**WHAT THE TASK REQUIRES**
Under this line are the records; repeat exactly the lines starting at the one containing "Name (43, 831)" and ending at the one containing "[Next item] (475, 148)", omitting pictures.

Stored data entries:
※ ※ ※

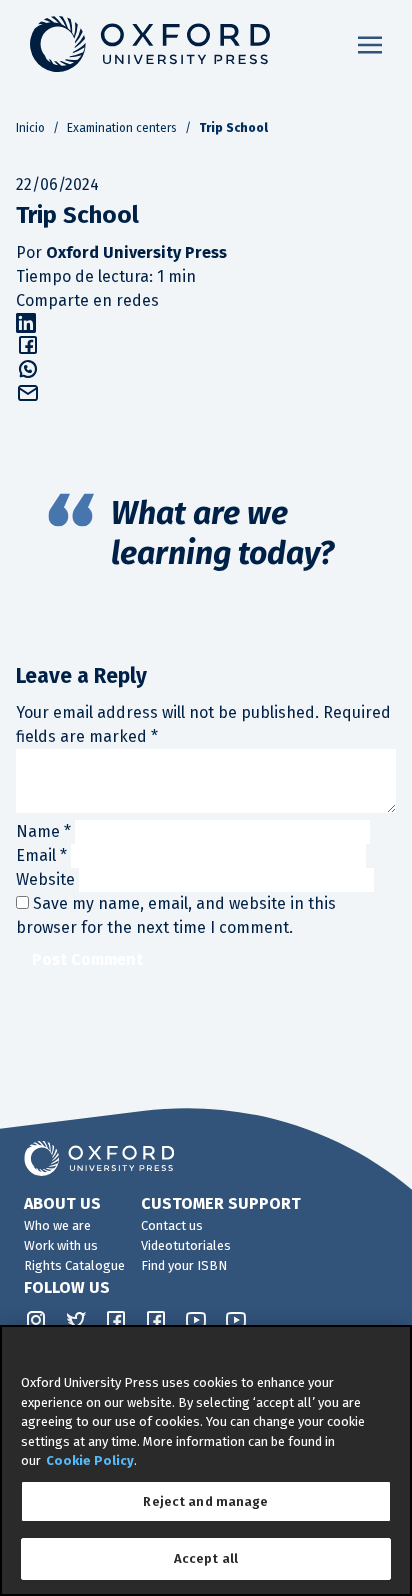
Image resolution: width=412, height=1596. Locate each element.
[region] (206, 1460)
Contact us (172, 1225)
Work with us (61, 1245)
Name (43, 831)
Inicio (30, 128)
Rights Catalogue (74, 1265)
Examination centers (122, 128)
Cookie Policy (90, 1460)
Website (45, 879)
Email (41, 855)
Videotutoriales (186, 1245)
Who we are (57, 1225)
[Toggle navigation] (370, 44)
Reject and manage (205, 1501)
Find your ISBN (184, 1265)
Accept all (206, 1558)
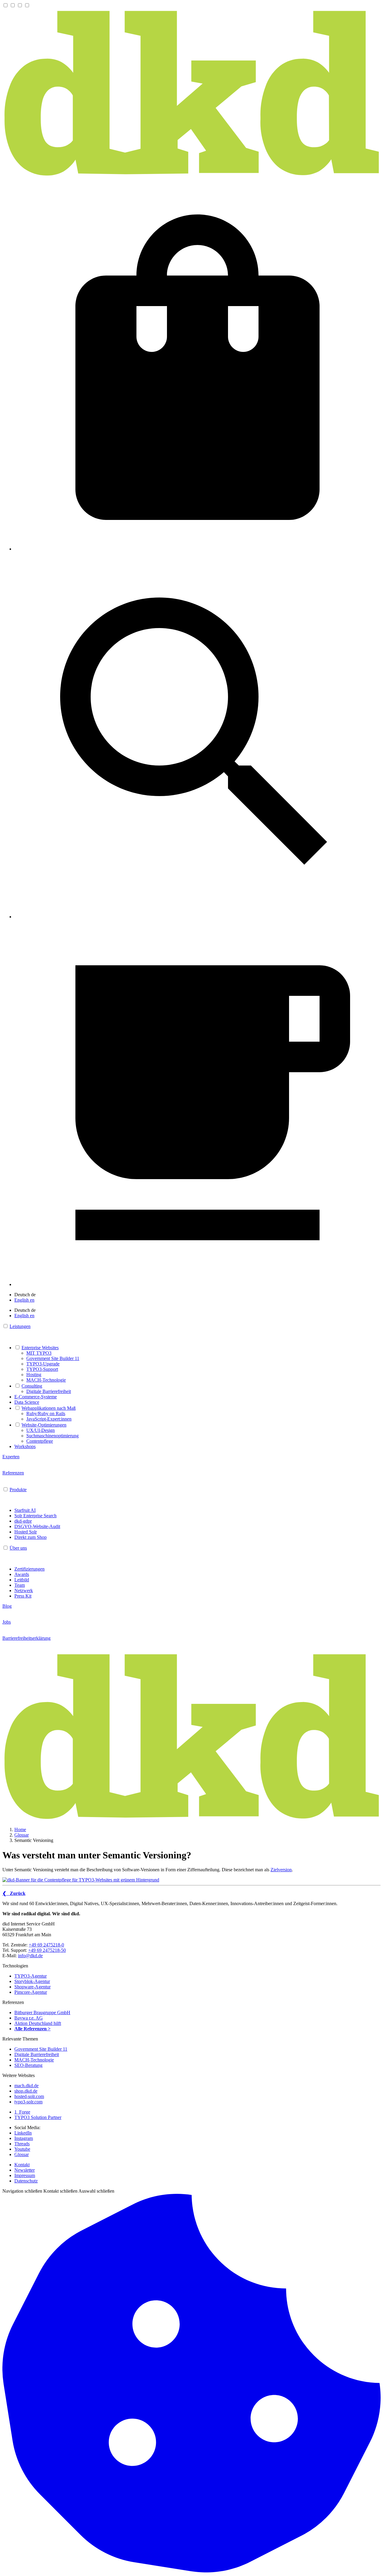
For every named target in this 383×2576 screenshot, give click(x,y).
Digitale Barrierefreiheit (48, 1391)
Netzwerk (23, 1590)
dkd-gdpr (23, 1521)
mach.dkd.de (26, 2085)
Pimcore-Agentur (30, 1992)
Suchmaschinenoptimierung (52, 1435)
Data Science (26, 1402)
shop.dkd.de (25, 2091)
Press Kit (22, 1595)
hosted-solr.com (29, 2096)
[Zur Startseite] (191, 176)
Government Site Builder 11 (52, 1358)
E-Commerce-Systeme (35, 1396)
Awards (21, 1574)
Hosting (33, 1374)
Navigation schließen (22, 2191)
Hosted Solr (25, 1531)
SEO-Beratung (28, 2065)
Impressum (24, 2175)
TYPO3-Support (42, 1369)
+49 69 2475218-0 (46, 1944)
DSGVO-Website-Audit (37, 1526)
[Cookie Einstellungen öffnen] (191, 2570)
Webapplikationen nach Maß (49, 1408)
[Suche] (197, 916)
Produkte (18, 1489)
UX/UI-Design (40, 1430)
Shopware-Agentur (32, 1986)
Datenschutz (26, 2180)
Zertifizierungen (29, 1568)
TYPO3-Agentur (30, 1975)
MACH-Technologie (46, 1379)
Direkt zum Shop (30, 1537)
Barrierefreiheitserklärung (26, 1638)
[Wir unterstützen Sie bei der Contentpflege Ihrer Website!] (191, 1880)
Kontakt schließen (60, 2191)
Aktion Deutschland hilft (37, 2023)
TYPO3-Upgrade (43, 1363)
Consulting (32, 1385)
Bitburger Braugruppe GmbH (42, 2012)
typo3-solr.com (28, 2101)
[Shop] (197, 548)
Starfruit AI (25, 1510)
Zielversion (281, 1869)
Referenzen (13, 1472)
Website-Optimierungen (44, 1424)
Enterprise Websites (40, 1347)
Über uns (18, 1548)
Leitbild (21, 1579)
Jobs (6, 1621)
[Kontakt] (197, 1284)
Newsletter (24, 2170)
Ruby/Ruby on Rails (45, 1413)
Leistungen (20, 1326)
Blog (7, 1606)
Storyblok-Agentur (32, 1981)
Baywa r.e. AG (28, 2017)
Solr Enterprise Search (35, 1515)
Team (19, 1585)
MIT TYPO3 (38, 1353)
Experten (10, 1456)
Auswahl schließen (96, 2191)
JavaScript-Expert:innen (49, 1418)
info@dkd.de (30, 1955)
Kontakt (22, 2164)
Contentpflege (39, 1441)
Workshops (25, 1446)
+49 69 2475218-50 (47, 1950)
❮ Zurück (13, 1893)
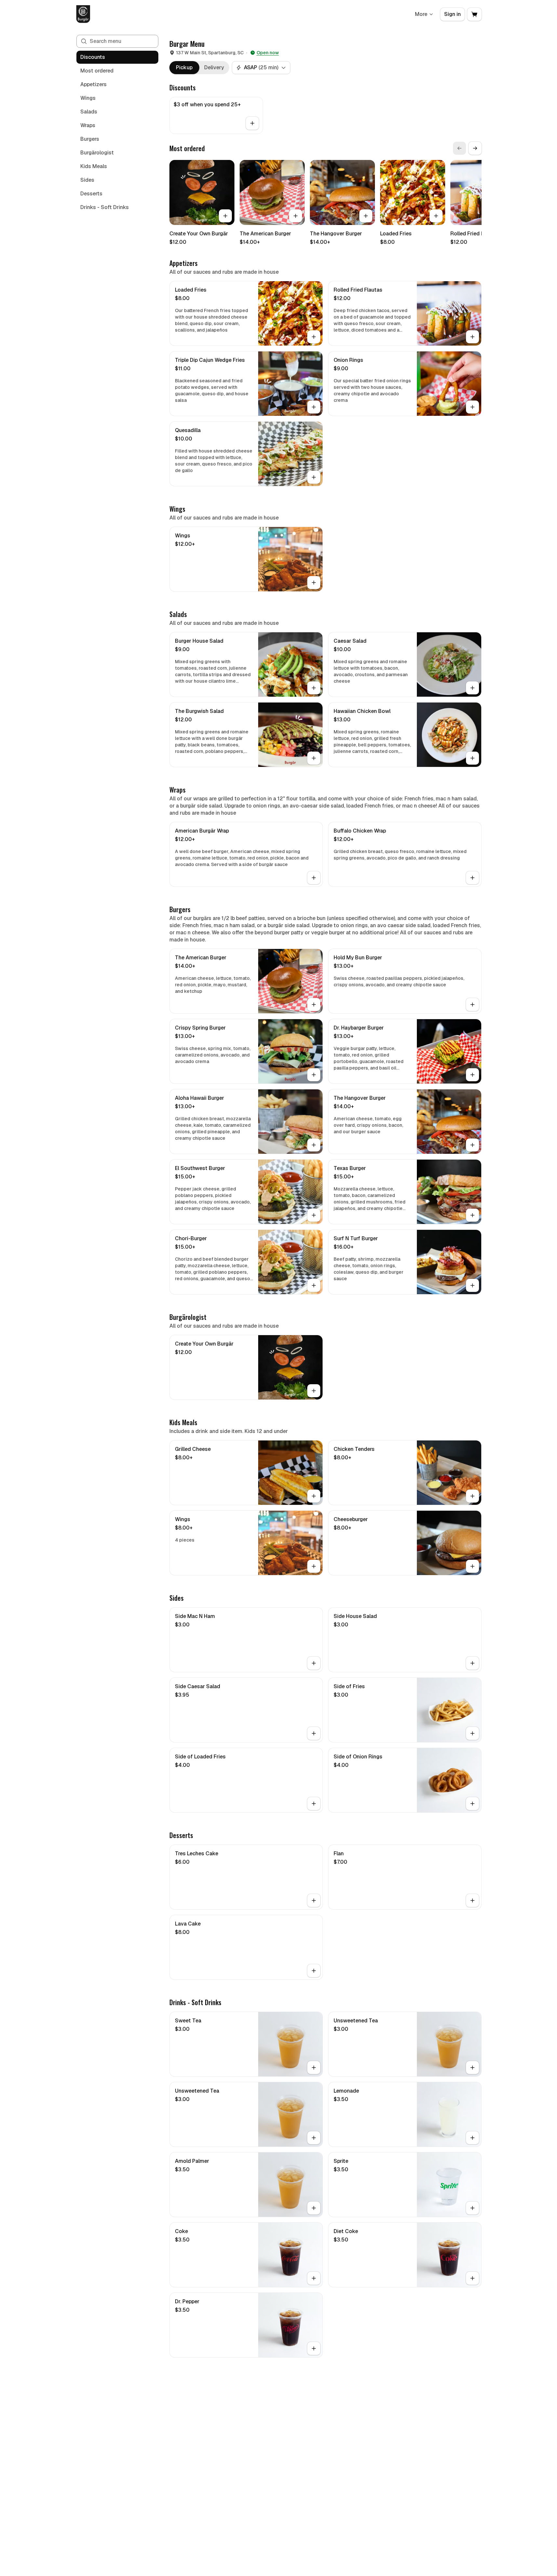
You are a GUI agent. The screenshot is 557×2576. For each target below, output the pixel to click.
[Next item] (475, 148)
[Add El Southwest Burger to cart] (314, 1215)
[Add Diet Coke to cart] (472, 2278)
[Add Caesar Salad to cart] (472, 688)
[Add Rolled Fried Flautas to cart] (472, 337)
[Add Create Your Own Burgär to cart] (225, 216)
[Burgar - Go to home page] (83, 14)
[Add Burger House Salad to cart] (314, 688)
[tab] (184, 67)
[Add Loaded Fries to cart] (436, 216)
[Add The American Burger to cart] (295, 216)
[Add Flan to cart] (472, 1900)
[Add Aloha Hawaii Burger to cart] (314, 1145)
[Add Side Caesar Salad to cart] (314, 1733)
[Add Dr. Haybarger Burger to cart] (472, 1075)
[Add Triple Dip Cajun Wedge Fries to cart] (314, 407)
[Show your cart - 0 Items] (474, 14)
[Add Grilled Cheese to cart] (314, 1496)
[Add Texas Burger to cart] (472, 1215)
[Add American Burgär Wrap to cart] (314, 878)
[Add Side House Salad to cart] (472, 1663)
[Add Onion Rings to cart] (472, 407)
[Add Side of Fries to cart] (472, 1733)
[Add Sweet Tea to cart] (314, 2067)
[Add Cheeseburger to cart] (472, 1566)
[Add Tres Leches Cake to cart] (314, 1900)
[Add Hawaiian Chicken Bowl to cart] (472, 758)
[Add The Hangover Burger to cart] (366, 216)
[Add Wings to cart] (314, 582)
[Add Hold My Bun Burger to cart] (472, 1004)
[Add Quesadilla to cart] (314, 477)
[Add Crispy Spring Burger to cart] (314, 1075)
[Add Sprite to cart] (472, 2208)
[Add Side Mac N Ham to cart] (314, 1663)
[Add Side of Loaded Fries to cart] (314, 1803)
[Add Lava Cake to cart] (314, 1971)
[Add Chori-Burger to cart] (314, 1285)
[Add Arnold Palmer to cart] (314, 2208)
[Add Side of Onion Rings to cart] (472, 1803)
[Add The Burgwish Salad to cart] (314, 758)
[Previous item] (459, 148)
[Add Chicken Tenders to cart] (472, 1496)
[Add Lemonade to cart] (472, 2138)
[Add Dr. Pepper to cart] (314, 2348)
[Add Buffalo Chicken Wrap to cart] (472, 878)
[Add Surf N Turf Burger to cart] (472, 1285)
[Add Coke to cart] (314, 2278)
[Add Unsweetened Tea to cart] (472, 2067)
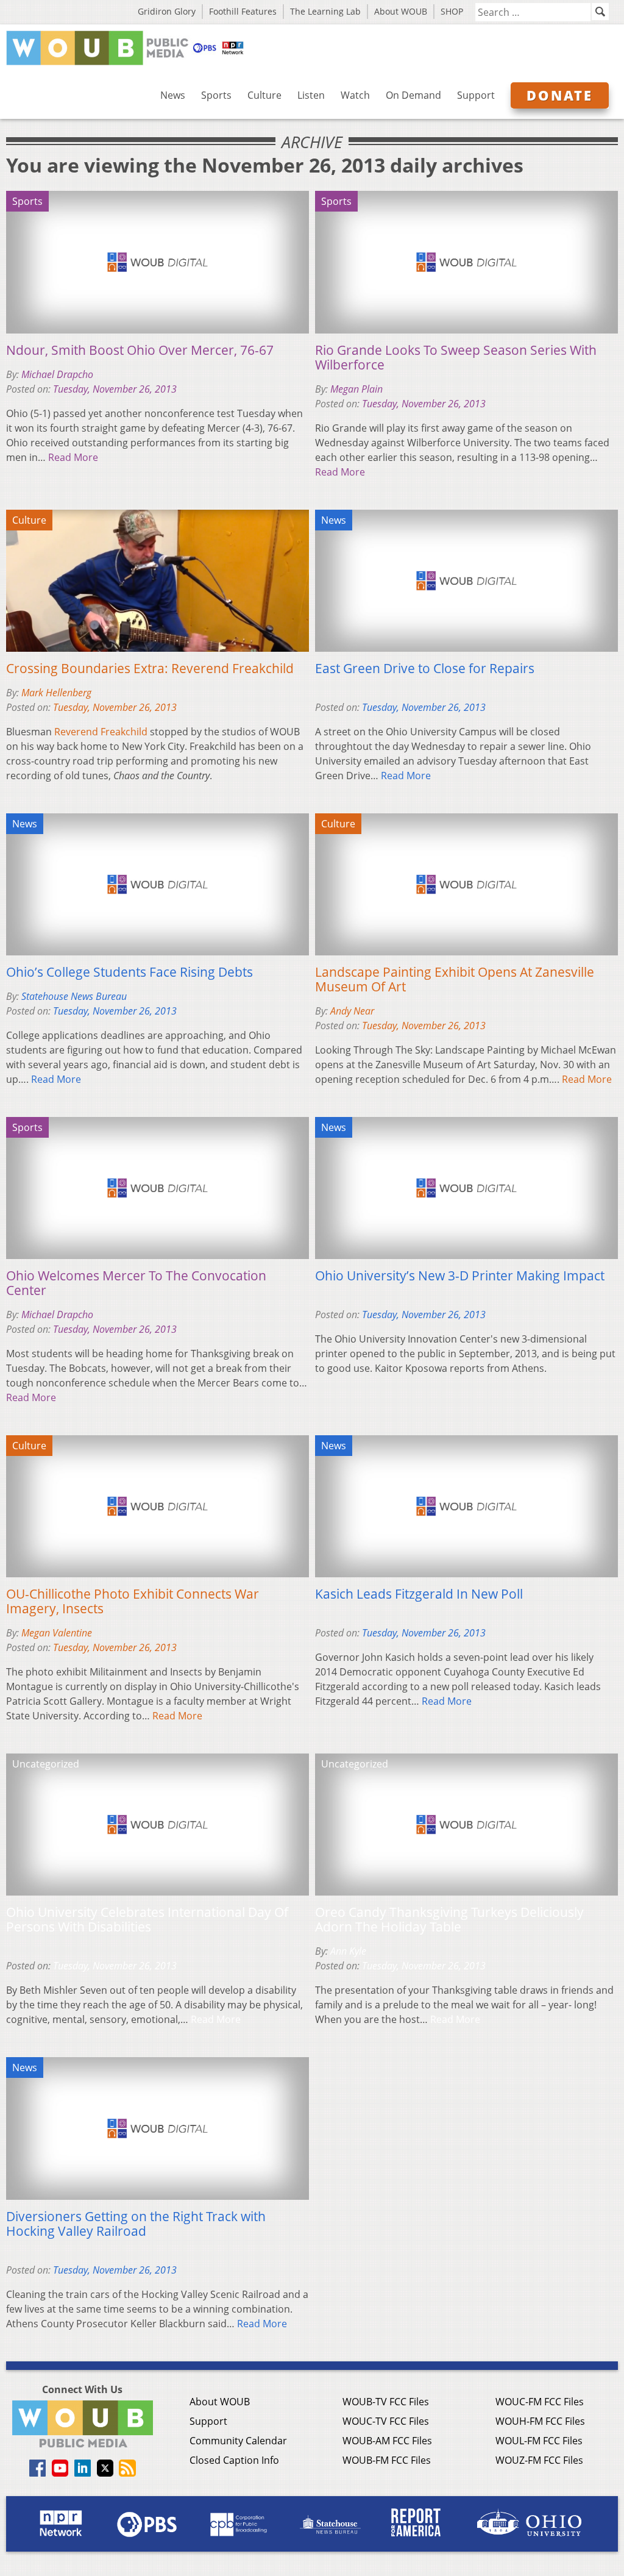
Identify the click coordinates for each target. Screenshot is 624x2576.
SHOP (452, 11)
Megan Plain (356, 389)
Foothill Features (243, 11)
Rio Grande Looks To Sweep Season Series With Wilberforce (456, 357)
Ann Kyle (348, 1951)
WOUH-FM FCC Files (540, 2421)
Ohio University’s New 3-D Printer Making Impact (459, 1275)
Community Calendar (238, 2440)
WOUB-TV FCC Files (385, 2401)
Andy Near (352, 1011)
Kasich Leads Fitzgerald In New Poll (419, 1593)
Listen (311, 95)
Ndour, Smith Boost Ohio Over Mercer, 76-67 (140, 350)
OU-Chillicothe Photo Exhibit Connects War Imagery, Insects (132, 1601)
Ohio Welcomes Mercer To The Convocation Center (136, 1282)
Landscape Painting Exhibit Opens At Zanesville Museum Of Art (454, 979)
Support (476, 95)
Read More (73, 457)
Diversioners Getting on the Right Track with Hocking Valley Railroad (136, 2223)
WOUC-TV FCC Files (385, 2421)
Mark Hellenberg (56, 692)
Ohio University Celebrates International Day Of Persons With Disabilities (147, 1919)
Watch (355, 95)
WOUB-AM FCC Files (387, 2440)
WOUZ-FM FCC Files (539, 2460)
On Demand (413, 95)
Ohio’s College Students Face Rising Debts (129, 972)
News (172, 95)
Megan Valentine (56, 1632)
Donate (559, 95)
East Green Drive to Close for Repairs (424, 668)
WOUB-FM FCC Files (386, 2460)
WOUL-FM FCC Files (539, 2440)
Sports (216, 95)
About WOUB (400, 11)
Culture (264, 95)
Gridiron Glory (167, 11)
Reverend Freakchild (100, 731)
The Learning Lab (325, 11)
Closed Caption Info (234, 2460)
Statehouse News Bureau (74, 996)
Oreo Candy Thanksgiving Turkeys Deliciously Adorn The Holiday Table (449, 1919)
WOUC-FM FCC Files (539, 2401)
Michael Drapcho (57, 374)
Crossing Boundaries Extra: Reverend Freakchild (150, 668)
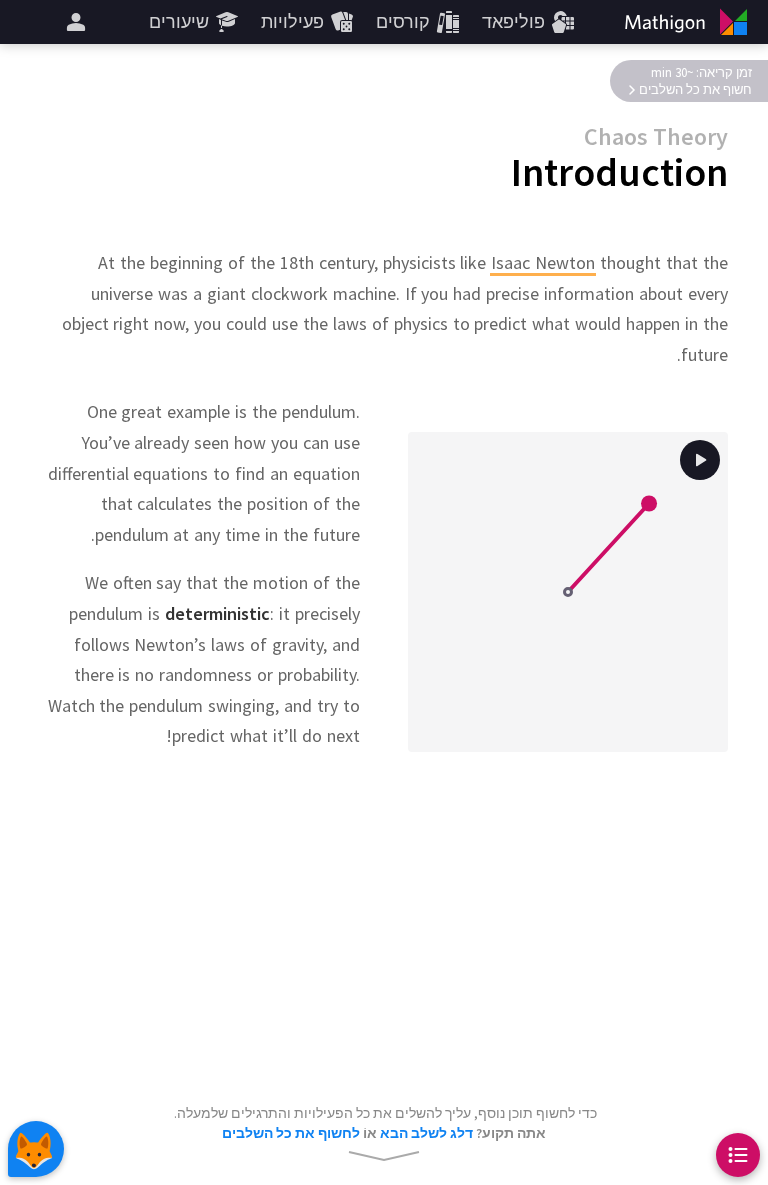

※ ※ ※

**RESPONSE TO THIS TASK**
Name (43, 831)
Inicio (30, 128)
Rights Catalogue (74, 1265)
Examination centers (122, 128)
Cookie Policy (90, 1460)
Website (45, 879)
Email (41, 855)
Videotutoriales (186, 1245)
Who we are (57, 1225)
[Toggle navigation] (370, 44)
Reject and manage (205, 1501)
Find your ISBN (184, 1265)
Accept all (206, 1558)
For every named target in this 383×2576 screenshot, give click(x,y).
Digitale Barrierefreiheit (48, 1391)
Netzwerk (23, 1590)
dkd-gdpr (23, 1521)
mach.dkd.de (26, 2085)
Pimcore-Agentur (30, 1992)
Suchmaschinenoptimierung (52, 1435)
Data Science (26, 1402)
shop.dkd.de (25, 2091)
Press Kit (22, 1595)
hosted-solr.com (29, 2096)
[Zur Startseite] (191, 176)
Government Site Builder 11 (52, 1358)
E-Commerce-Systeme (35, 1396)
Awards (21, 1574)
Hosting (33, 1374)
Navigation schließen (22, 2191)
Hosted Solr (25, 1531)
SEO-Beratung (28, 2065)
Impressum (24, 2175)
TYPO3-Support (42, 1369)
+49 69 2475218-0 (46, 1944)
DSGVO-Website-Audit (37, 1526)
[Cookie Einstellungen öffnen] (191, 2570)
Webapplikationen nach Maß (49, 1408)
[Suche] (197, 916)
Produkte (18, 1489)
UX/UI-Design (40, 1430)
Shopware-Agentur (32, 1986)
Datenschutz (26, 2180)
Zertifizierungen (29, 1568)
TYPO3-Agentur (30, 1975)
MACH-Technologie (46, 1379)
Direkt zum Shop (30, 1537)
Barrierefreiheitserklärung (26, 1638)
[Wir unterstützen Sie bei der Contentpflege Ihrer Website!] (191, 1880)
Kontakt schließen (60, 2191)
Aktion Deutschland hilft (37, 2023)
TYPO3-Upgrade (43, 1363)
Consulting (32, 1385)
Bitburger Braugruppe GmbH (42, 2012)
typo3-solr.com (28, 2101)
[Shop] (197, 548)
Starfruit AI (25, 1510)
Zielversion (281, 1869)
Referenzen (13, 1472)
Website-Optimierungen (44, 1424)
Enterprise Websites (40, 1347)
Über uns (18, 1548)
Leitbild (21, 1579)
Jobs (6, 1621)
[Kontakt] (197, 1284)
Newsletter (24, 2170)
Ruby/Ruby on Rails (45, 1413)
Leistungen (20, 1326)
Blog (7, 1606)
Storyblok-Agentur (32, 1981)
Baywa r.e. AG (28, 2017)
Solr Enterprise Search (35, 1515)
Team (19, 1585)
MIT TYPO3 (38, 1353)
Experten (10, 1456)
Auswahl schließen (96, 2191)
JavaScript-Expert:innen (49, 1418)
info@dkd.de (30, 1955)
Kontakt (22, 2164)
Contentpflege (39, 1441)
Workshops (25, 1446)
+49 69 2475218-50 (47, 1950)
❮ Zurück (13, 1893)
You are a GUI agent. The screenshot is 557×2576. For each target below, output the pixel to click.
[Next item] (475, 148)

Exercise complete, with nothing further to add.